Outbreak II?

Bird flu hits India. Turkey and Indonesia detect cases. Is the next viral export may prove far deadlier?


The lesson China and the rest of Asia supposedly learned from the SARS or the bird flu epidemic was clear: honesty is the best policy when dealing with a dangerous epidemic -- share the news! Issue warnings. Save lives. As bird flu hits India's most densely populated state and spread to a seventh district today, cases are detected in Turkey and Indonesia. Tho it is nothing gay about bird flu, we have reasons to worry.

In 2003, the World Health Organization (WHO) declared SARS all but eliminated in China, the muffled news of another outbreak showed that the mainland have been treating health as a state secret. Southern China was suffering a severe outbreak of the deadly mosquito-borne disease Japanese encephalitis then and on the last day of of June that year, Guangdong, the worst-hit province, recorded its 287th cases, with 23 deaths, while Guanxi, Hainan and Hunan all reported a handful of additional cases.

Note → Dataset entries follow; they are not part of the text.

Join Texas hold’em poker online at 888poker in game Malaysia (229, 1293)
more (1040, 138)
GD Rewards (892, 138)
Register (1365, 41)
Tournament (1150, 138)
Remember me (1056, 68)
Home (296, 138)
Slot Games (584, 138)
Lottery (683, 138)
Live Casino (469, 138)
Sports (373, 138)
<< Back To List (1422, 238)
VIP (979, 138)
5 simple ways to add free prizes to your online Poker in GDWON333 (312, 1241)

Japanese encephalitis, a virus carried from pigs and birds to humans, has a death rate of up to 30%. It's not uncommon in the humid rural areas of southern China; the WHO says the country routinely sees up to 10,000 cases a year. More surprising, perhaps, is that despite post-SARS claims of cross-border openness, officials in neighboring Hong Kong weren't informed about the outbreak by their counterparts in Guangdong; instead they reportedly found out from the media.

Although Hong Kong itself has little to fear from Japanese encephalitis, many microbiologists are saying all countries in Asia should open up about its medical problems.